Byron Greiner told the Pack Square Conservancy that the nonprofit business association was willing to coordinate volunteer work wherever it might be needed.
“It’s something we wanted to bring forward to speed things along,” Greiner said. “We want to partner with you because it means so much to us.”
The conservancy is the nonprofit overseeing the $20 million remodeling of the center-city park, which includes 6.5 acres of land in the heart of downtown that extends from the steps of Asheville City Hall and the Buncombe County Courthouse into Pack Square. Construction started on the park in 2005, but the project has been plagued with delays, and some downtown business owners have complained that the ongoing disruption has hurt their bottom line.
Greiner said members of groups such as the Coalition of Asheville Neighborhoods, the Asheville Independent Restaurant Association and the Mountain Voices Alliance stand ready to help with everything from landscaping to ceremonial events.
Members of the conservancy thanked Greiner for the offer, but said that contractual obligations with the construction company hired to do the park work, as well as liability concerns, meant that volunteers might not be tapped until after the park opens.
The conservancy plans to open the park in sections, with the Pack Square section of the park due to open in April. The area of the park closest to City Hall and the county courthouse is scheduled to open in September, with the park’s mid-section opening about a month later.
In other action, the conservancy voted to approve the hiring of a new executive director, a vote that reiterated a vote the board apparently took in closed session last month.
On Jan. 28, the board announced it had hired Gary Giniat to replace Executive Director Marilyn Geiselman. Giniat, currently the vice president of marketing and public relations for the Chicago Children’s Museum, Giniat starts his new job Feb. 16 and has a salary of $60,000. The conservancy has been searching for a new executive director to replace Geiselman since September 2008.

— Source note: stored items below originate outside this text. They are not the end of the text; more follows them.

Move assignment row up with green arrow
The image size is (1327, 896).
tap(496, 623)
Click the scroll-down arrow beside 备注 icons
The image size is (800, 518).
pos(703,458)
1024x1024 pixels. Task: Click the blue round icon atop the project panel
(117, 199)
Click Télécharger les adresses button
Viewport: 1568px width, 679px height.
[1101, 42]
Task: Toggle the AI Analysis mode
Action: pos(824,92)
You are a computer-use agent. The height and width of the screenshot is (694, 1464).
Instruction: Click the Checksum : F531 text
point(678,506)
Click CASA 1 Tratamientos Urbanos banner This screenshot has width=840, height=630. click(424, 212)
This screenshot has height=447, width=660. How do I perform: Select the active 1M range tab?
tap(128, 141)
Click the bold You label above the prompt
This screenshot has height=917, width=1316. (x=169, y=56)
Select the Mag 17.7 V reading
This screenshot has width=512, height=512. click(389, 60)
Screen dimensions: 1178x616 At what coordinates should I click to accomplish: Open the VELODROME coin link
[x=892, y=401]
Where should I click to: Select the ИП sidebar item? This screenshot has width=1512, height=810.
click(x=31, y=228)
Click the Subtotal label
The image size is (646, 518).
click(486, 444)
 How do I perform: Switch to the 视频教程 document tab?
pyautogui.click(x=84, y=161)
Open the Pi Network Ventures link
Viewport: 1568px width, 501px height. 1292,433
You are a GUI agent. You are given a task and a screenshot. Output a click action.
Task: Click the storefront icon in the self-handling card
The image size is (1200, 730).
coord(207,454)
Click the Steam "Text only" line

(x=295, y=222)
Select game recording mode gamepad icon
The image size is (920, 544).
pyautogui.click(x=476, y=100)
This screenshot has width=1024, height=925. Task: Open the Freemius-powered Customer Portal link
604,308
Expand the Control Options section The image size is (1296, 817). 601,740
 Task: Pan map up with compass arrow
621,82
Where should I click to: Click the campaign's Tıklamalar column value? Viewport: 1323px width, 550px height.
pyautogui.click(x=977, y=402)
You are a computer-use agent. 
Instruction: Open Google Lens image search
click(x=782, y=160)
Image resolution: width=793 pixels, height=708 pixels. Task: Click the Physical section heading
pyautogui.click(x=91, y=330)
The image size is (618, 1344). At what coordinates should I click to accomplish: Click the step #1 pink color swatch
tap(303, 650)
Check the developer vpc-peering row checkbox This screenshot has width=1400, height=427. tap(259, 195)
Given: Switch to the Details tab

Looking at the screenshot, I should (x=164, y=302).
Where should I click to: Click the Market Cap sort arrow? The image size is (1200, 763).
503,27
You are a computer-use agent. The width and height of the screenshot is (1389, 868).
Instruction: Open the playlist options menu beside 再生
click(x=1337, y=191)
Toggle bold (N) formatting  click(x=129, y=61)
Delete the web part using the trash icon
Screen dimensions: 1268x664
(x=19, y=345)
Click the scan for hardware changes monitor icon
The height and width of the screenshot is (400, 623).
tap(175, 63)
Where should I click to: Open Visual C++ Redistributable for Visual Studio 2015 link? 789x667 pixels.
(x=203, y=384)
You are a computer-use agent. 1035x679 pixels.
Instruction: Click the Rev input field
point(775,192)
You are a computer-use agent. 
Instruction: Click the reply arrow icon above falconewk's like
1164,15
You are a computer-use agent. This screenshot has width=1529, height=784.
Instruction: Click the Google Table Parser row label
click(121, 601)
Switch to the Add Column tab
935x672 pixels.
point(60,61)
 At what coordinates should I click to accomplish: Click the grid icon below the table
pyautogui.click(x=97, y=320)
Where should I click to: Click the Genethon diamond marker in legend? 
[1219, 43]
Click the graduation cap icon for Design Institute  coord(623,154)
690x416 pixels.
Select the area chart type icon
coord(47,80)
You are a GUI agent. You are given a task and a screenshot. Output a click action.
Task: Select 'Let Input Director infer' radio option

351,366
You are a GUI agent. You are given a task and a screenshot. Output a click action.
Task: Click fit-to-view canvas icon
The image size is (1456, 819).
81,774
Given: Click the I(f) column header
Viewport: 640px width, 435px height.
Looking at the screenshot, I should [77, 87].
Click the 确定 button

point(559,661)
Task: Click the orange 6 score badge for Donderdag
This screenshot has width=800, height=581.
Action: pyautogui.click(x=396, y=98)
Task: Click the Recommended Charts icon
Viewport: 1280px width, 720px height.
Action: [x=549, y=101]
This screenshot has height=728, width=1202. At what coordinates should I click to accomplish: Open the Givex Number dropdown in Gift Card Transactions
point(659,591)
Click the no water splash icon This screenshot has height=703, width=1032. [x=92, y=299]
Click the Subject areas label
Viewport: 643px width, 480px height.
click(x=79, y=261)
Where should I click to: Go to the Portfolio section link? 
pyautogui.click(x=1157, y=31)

The conservancy held its last public meeting on Jan. 6, which included a closed session to discuss a personnel matter. The board adjourned without taking any action in open session. After the board made its Jan. 28 announcement about the hiring of Giniat, the Mountain Xpress questioned whether it had followed proper procedure under North Carolina’s Open Meetings Law.
The law allows boards and commissions of public bodies to meet in closed session for several stated reasons, including to discuss personnel issues. But the law states action on an appointment — action such as a vote by the board — must be conducted in open, Amanda Martin, the N.C. Press Association’s general counsel, told Xpress in an e-mail on Monday. Martin quoted the state law:
“Final action making an appointment or discharge or removal by a public body having final authority for the appointment or discharge or removal shall be taken in an open meeting.”
It’s unclear whether the conservancy, a private nonprofit group that receives taxpayers’ money and private donations, falls under the state’s definition of a public body under the Open Meetings Law. But after a controversy about five years ago involving a reporter from the Asheville Citizen-Times, the conservancy decided it would abide by the requirements of the state law.
In a phone interview with Xpress Monday morning, Giniat said he’s looking forward to using his communication and marketing skills to boost the park.
“I love downtown Asheville,” said Giniat, adding that he’s visited Asheville often over the last 20 years and has friends in the area. “I think the park can really be a showcase for the city.”
The conservancy also voted Wednesday to name board member Guy Clerici the board’s chairman-elect. Clerici will take over for Chairwoman Carol King.